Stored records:
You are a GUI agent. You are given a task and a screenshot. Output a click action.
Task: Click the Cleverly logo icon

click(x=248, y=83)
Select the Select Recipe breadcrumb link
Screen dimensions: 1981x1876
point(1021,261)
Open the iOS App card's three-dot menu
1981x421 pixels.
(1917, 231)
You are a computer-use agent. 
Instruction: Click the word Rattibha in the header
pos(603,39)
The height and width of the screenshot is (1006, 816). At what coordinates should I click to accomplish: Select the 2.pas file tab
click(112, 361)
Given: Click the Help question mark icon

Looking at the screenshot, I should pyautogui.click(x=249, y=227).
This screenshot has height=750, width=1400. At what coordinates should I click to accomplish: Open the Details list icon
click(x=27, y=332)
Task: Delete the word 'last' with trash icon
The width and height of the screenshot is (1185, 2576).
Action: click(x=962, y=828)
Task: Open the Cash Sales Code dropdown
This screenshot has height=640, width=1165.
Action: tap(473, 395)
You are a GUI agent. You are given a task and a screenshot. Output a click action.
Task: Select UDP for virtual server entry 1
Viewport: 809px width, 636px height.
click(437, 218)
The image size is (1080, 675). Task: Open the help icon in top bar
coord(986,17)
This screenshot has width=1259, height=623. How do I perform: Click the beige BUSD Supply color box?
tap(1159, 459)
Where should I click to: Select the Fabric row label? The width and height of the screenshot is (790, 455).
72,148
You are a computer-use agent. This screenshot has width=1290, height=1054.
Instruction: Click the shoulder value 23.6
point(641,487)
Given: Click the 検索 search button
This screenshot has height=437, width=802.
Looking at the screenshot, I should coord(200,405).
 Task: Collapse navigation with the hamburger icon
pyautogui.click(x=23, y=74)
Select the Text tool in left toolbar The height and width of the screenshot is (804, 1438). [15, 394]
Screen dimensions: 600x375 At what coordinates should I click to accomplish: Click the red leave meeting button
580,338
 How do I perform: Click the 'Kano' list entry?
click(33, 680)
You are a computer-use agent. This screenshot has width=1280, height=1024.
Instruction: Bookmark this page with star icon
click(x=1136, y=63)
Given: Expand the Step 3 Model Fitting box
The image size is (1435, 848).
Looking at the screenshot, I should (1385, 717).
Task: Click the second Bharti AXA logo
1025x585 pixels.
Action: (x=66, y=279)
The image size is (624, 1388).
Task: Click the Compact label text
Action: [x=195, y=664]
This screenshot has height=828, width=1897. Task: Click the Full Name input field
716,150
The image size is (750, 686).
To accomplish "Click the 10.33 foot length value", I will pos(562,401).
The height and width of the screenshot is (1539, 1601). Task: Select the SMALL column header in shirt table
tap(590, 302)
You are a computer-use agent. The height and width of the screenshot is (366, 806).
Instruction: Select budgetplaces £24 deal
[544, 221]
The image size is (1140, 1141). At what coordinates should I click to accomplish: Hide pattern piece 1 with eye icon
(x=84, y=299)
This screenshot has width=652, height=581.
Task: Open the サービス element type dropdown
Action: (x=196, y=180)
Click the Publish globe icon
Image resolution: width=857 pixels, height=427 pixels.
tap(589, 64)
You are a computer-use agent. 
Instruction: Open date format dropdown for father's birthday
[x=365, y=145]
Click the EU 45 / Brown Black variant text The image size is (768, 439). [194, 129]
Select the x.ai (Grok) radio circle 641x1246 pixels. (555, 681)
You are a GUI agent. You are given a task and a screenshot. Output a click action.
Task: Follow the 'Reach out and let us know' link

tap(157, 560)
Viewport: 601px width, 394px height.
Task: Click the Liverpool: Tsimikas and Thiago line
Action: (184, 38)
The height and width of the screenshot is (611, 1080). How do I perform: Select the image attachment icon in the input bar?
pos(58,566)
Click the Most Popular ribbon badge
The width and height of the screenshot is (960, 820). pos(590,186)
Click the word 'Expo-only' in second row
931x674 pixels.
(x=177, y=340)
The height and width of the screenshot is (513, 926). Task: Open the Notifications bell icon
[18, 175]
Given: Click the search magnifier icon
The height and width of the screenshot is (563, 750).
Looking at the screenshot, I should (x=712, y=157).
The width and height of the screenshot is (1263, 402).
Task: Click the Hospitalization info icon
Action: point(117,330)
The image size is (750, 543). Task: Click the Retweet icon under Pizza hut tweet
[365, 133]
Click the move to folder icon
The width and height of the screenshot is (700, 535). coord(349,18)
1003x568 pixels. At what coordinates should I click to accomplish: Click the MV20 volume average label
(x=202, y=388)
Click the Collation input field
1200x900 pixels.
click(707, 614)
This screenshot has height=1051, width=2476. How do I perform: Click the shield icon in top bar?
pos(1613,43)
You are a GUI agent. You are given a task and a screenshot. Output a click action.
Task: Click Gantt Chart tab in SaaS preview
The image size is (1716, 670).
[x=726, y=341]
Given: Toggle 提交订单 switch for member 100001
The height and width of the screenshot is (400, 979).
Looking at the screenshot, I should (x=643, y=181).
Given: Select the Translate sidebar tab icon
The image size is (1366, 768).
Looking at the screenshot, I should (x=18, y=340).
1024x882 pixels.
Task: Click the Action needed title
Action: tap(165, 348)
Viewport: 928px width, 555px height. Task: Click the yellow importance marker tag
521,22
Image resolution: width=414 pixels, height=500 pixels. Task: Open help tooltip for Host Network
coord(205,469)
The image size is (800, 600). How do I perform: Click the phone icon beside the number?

◆ **TASK DIRECTIONS**
Find the line containing "Image resolution: width=414", then output it and every line after it to the end of the data, exactly.

◆ **SOLUTION**
Image resolution: width=414 pixels, height=500 pixels. Task: Open help tooltip for Host Network
coord(205,469)
The image size is (800, 600). How do I perform: Click the phone icon beside the number?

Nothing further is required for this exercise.